In this session, in addition to the screening, the filmmakers will briefly present aspects of the production process of their films.
They Speak Too
Anna de Guia-Eriksson
Spain, 2020, 38 min, DCP, colour-B&W, Spanish
Camera: Jessica Y. Lee. Editor: Humberto Vallejo Cunillera. Sound: Juliana Príncipe Salazar, Sofía García Broca, Pablo Lillo Aguilar. Producer: Mariana Sánchez Bueno
This year marks the 500th anniversary of the first circumnavigation of the world, a mission set in motion by the Portuguese explorer Fernando de Magallanes and completed by the Basque navigator Juan Sebastián Elcano, whose figures are at the centre of the celebrations. Is the outcome of this exploit also being celebrated? In They Speak Too Anna de Guia-Eriksson gives body and scenery to the work entitled Black Henry by the Filipino poet, Luis H. Francia, bringing to life scenes from the work in specific locations of Donostia-San Sebastian, Pasai and Getaria (the birthplace of Elcano), places that bear a direct relationship with the colonial consequences of this journey that left behind a trail of death and destruction.
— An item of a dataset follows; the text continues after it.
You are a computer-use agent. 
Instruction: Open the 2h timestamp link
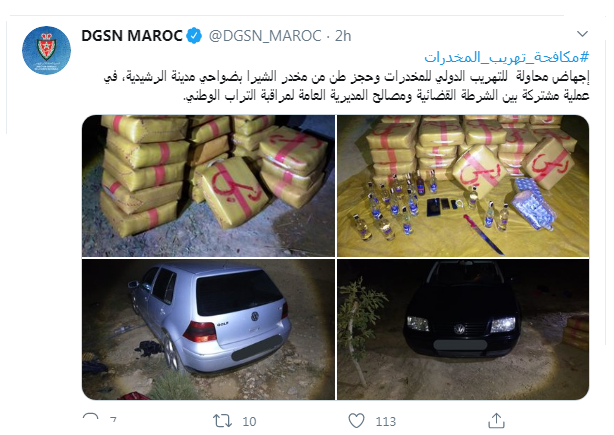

The filmmaker stops in those streets frequented by people out for a Sunday stroll and reads out loud a Spanish translation of the text that imagines the reactions to the first arrival of Magallanes, from the Philippines. She is surrounded by passers-by who look at her as they go on their way, as if she were a foreign body, as if the Philippines had not been colonised by Spain for centuries and centuries, at the same time as Latin America. Stopping in front of the traces of a version of history made in stone and concrete, de Guia-Eriksson gradually progresses, scene after scene, in this plot that imagines the possible conversations and decisions taken by each of the antagonistic groups taking part in the first exchange, one led by Humabón (then Don Carlos) and the other by Lapulapu (who would organise the resistance that led to the death of Magallanes. They Speak Too interrupts the course of the official history, the circumnavigation of the world and the figure of Elcano, and questions the place that the Basque territory has had in the imperialist quest that subdued entire populations for centuries, by staging at a distance a conversation on events, whose glories are being celebrated but whose consequences have been ignored.